▸ Written request
Reproduce the lines of the listing from the one containing "Qlik Talend (62, 1795)" through the one containing "[Next topic: Work with HDFS] (357, 1508)", both included, and nothing else.

▸ Provided material
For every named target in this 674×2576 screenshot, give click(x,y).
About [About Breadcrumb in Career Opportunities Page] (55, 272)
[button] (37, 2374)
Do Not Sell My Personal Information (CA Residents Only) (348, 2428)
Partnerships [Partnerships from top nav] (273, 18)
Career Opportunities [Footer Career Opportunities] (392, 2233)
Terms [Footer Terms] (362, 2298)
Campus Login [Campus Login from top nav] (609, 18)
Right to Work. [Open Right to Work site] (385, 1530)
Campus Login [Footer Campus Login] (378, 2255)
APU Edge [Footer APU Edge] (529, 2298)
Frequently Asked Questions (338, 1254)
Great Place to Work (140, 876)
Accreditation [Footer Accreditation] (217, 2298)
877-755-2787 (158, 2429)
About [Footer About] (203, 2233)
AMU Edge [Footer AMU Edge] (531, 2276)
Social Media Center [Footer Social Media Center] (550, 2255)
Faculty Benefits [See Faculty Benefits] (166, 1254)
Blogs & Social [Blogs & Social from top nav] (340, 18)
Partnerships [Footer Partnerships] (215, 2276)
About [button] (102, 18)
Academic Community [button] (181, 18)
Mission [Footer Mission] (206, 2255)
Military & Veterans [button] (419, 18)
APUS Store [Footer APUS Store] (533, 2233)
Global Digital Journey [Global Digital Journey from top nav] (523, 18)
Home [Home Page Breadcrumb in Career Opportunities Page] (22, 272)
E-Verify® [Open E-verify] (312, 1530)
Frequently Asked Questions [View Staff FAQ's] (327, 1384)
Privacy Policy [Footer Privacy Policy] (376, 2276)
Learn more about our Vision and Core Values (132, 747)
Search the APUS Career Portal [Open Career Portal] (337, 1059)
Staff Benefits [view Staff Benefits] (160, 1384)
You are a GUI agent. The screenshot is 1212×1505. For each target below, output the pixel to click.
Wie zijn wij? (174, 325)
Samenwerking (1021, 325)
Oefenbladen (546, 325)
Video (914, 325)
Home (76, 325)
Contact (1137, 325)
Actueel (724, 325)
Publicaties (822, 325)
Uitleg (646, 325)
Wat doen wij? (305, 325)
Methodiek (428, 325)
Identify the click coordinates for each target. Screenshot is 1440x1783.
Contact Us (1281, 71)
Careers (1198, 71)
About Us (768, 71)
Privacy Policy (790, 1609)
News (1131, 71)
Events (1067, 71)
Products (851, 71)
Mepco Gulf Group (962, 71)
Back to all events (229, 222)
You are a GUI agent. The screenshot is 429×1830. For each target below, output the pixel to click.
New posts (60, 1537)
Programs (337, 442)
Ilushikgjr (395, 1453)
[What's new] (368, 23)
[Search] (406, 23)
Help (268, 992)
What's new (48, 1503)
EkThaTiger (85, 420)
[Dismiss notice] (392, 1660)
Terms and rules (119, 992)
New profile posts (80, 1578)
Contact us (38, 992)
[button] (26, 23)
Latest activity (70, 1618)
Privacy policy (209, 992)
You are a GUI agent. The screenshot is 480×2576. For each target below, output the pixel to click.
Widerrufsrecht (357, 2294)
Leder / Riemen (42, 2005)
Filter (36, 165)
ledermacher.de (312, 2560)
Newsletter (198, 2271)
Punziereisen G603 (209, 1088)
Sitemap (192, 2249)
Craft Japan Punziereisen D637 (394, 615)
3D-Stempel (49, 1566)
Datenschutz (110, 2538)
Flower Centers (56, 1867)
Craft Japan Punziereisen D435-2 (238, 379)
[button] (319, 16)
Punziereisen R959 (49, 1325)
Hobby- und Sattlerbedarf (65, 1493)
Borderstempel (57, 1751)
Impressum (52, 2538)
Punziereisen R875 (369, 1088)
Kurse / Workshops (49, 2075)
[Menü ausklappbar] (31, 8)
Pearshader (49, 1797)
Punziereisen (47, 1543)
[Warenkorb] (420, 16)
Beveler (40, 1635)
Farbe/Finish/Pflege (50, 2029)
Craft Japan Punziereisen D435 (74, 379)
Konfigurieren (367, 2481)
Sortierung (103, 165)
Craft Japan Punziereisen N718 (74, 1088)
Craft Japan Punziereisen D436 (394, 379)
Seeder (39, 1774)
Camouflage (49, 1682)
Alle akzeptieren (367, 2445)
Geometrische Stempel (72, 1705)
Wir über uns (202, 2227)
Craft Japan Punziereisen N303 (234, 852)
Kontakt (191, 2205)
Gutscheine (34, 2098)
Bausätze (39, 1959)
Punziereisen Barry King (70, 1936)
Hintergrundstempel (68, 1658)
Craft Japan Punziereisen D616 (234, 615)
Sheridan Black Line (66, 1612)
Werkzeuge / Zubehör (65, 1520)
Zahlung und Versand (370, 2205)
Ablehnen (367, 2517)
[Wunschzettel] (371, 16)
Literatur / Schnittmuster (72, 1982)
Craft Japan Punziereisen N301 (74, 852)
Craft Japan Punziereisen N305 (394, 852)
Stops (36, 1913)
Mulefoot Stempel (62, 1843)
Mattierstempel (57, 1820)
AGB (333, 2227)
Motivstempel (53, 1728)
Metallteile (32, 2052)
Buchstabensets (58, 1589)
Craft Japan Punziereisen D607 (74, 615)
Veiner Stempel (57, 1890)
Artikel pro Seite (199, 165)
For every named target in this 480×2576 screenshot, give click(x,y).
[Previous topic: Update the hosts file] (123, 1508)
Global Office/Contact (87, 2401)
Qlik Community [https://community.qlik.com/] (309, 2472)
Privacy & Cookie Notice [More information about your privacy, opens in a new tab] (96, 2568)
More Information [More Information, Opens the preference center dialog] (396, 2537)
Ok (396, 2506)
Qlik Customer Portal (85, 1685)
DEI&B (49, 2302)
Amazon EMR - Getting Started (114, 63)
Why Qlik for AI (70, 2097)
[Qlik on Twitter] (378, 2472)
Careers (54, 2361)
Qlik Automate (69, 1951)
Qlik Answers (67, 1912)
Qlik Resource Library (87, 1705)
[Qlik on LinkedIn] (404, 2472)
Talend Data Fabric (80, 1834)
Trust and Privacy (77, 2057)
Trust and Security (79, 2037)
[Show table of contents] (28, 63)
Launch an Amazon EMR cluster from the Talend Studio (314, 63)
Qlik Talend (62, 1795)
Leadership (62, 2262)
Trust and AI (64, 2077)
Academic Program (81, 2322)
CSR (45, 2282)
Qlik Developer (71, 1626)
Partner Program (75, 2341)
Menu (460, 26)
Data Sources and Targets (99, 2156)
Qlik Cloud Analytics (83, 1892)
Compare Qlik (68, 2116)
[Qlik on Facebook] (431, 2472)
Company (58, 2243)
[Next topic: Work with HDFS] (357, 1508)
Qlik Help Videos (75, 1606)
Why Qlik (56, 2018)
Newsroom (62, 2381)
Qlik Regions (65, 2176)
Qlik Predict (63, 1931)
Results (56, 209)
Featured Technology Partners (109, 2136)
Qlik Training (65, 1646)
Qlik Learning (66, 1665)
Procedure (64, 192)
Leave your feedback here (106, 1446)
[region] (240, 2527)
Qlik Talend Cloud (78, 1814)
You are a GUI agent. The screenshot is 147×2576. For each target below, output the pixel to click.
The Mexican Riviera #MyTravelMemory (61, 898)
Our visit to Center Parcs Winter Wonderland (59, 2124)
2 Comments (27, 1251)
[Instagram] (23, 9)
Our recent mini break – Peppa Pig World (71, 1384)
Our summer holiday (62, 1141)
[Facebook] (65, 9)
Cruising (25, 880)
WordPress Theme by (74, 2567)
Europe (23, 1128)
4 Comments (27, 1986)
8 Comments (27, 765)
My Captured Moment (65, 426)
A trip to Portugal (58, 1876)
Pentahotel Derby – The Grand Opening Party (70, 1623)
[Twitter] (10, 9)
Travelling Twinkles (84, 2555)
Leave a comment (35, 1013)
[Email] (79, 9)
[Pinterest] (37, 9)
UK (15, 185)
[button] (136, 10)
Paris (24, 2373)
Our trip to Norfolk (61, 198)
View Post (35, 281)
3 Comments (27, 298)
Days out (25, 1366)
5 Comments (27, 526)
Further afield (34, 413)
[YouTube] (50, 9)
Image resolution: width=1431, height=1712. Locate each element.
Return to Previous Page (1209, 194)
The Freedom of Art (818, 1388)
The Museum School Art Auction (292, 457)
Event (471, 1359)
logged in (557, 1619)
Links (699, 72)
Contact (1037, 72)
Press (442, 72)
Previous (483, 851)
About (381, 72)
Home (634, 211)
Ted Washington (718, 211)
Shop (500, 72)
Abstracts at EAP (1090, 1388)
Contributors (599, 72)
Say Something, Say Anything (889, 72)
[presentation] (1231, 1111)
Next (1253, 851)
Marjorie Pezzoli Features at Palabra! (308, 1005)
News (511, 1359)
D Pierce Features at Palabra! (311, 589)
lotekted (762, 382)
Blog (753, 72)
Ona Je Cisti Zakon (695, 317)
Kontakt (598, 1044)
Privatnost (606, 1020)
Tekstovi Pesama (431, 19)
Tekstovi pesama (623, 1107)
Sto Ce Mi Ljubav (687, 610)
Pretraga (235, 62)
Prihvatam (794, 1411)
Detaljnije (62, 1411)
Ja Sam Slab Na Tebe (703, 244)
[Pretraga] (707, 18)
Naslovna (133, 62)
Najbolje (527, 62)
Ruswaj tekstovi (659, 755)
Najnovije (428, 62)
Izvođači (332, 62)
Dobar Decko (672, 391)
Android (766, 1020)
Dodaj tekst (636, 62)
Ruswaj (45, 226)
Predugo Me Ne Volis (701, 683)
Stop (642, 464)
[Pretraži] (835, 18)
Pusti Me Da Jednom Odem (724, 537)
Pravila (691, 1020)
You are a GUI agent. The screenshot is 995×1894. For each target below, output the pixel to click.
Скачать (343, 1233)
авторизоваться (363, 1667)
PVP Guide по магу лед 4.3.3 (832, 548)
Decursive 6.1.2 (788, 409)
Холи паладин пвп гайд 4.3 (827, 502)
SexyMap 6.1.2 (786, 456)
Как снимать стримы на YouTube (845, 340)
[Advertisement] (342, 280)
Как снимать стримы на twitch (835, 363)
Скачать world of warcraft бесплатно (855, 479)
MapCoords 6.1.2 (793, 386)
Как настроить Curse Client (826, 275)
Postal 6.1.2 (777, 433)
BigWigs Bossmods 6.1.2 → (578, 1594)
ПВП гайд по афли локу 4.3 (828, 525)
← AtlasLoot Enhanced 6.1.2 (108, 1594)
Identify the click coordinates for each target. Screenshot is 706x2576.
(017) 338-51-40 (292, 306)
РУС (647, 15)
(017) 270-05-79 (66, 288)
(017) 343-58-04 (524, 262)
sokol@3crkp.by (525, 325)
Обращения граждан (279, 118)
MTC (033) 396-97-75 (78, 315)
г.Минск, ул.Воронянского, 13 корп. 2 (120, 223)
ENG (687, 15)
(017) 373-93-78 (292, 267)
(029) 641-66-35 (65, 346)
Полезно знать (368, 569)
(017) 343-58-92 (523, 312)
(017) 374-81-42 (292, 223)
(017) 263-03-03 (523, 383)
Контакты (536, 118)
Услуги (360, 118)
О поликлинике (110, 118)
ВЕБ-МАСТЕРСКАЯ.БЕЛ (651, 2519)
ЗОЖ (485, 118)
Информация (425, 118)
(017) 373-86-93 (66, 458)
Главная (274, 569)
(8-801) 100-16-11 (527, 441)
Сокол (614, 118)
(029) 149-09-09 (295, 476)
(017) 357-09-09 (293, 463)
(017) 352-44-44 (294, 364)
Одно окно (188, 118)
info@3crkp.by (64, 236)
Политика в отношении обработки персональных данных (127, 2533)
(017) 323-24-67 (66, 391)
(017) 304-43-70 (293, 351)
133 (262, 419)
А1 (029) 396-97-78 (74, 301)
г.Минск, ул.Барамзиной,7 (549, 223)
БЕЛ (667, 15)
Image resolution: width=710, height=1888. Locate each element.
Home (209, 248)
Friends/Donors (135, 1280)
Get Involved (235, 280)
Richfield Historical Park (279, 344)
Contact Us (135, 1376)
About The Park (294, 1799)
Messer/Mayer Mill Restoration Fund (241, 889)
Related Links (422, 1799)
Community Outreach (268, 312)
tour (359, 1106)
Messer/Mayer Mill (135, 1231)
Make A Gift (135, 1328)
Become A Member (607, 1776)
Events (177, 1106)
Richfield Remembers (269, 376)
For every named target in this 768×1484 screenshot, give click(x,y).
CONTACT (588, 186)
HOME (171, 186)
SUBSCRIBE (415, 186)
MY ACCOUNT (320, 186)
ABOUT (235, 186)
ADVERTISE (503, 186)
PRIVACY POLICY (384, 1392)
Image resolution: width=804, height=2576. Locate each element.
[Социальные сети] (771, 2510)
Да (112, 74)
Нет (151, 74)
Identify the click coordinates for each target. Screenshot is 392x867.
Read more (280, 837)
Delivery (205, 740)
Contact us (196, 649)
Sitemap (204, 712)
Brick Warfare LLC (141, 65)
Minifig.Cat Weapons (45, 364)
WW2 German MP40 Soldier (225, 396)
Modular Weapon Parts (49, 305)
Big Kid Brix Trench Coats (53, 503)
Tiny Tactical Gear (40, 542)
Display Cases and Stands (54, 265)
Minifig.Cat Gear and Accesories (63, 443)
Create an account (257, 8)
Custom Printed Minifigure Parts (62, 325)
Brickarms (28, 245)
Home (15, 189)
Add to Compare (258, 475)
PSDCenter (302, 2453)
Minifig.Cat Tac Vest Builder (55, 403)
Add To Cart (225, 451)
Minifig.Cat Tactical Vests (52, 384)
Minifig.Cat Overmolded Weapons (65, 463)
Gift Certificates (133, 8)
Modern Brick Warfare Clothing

▸ Expected answer
Qlik Talend (62, 1795)
Leadership (62, 2262)
Trust and AI (64, 2077)
Academic Program (81, 2322)
CSR (45, 2282)
Qlik Developer (71, 1626)
Partner Program (75, 2341)
Menu (460, 26)
Data Sources and Targets (99, 2156)
Qlik Cloud Analytics (83, 1892)
Compare Qlik (68, 2116)
[Qlik on Facebook] (431, 2472)
Company (58, 2243)
[Next topic: Work with HDFS] (357, 1508)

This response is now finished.